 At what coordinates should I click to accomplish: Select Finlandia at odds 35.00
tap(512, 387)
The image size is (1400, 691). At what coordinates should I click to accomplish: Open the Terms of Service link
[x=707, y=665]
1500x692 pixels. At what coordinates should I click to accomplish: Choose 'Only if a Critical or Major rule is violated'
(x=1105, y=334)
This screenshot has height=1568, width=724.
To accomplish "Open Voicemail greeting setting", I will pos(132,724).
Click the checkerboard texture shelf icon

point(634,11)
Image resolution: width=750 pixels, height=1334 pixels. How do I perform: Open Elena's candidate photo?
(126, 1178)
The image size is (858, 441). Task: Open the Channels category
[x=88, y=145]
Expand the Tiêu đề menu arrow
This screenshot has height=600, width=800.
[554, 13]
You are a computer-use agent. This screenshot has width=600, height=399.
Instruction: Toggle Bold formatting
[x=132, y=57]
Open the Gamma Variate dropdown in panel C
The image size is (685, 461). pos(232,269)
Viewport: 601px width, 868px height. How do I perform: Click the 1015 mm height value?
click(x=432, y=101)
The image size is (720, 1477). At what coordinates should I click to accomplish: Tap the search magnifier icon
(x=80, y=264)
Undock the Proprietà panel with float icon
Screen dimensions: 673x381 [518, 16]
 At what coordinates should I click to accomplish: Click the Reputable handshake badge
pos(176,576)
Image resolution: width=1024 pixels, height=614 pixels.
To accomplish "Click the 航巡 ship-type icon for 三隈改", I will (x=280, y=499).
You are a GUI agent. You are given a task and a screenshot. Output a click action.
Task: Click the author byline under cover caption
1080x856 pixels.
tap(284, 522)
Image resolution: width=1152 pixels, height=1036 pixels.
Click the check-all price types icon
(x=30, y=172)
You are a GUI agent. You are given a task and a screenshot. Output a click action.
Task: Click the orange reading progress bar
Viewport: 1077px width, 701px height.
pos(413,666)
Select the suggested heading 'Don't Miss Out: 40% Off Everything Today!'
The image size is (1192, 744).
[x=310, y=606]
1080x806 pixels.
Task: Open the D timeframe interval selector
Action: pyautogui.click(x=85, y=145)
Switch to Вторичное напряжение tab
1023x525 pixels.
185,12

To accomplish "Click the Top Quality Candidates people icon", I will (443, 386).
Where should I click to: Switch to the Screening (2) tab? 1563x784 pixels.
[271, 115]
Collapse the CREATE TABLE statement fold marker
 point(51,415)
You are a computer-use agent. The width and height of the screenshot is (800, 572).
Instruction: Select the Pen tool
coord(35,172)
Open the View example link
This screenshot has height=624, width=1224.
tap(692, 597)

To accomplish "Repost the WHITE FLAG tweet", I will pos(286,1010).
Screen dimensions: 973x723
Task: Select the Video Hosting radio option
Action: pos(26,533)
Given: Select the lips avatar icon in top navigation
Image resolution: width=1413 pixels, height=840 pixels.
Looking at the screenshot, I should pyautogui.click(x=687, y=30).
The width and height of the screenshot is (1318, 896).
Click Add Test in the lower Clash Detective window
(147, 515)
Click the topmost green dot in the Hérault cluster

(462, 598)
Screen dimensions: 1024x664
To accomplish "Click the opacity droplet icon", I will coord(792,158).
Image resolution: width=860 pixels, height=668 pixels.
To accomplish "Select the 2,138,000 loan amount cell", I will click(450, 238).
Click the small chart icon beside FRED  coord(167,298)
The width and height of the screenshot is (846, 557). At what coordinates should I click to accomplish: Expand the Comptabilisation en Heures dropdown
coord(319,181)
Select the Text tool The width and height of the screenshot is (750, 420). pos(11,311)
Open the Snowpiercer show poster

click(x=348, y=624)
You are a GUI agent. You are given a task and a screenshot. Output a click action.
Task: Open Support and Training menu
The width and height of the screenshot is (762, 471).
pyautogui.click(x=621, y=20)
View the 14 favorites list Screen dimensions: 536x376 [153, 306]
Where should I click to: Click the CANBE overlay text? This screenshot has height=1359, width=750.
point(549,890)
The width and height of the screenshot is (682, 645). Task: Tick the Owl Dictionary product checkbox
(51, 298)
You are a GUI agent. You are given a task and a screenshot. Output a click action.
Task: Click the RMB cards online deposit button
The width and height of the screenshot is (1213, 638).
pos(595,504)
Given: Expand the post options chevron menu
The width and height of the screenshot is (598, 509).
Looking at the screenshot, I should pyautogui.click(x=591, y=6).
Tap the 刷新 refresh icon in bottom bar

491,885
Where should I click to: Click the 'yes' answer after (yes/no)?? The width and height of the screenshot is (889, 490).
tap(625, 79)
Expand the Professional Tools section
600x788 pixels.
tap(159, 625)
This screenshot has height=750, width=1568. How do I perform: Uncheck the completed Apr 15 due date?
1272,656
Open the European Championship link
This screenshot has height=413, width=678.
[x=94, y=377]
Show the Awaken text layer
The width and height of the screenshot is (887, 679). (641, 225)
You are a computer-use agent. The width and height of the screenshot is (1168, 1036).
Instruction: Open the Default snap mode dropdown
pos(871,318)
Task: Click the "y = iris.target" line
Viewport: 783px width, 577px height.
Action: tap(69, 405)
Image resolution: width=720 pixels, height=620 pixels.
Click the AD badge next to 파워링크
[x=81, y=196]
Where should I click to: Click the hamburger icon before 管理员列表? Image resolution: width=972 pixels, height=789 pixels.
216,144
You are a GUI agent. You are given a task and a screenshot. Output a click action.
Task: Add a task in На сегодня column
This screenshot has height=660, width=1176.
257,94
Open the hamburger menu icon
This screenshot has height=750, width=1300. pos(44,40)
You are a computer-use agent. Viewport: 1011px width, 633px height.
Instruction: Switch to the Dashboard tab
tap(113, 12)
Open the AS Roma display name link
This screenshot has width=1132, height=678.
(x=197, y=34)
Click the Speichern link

__________________________________________________

▸ **About this task**
From the records above, how many lines include the word "computer"? Only the number is wanted.

▸ **Completed exercise**
4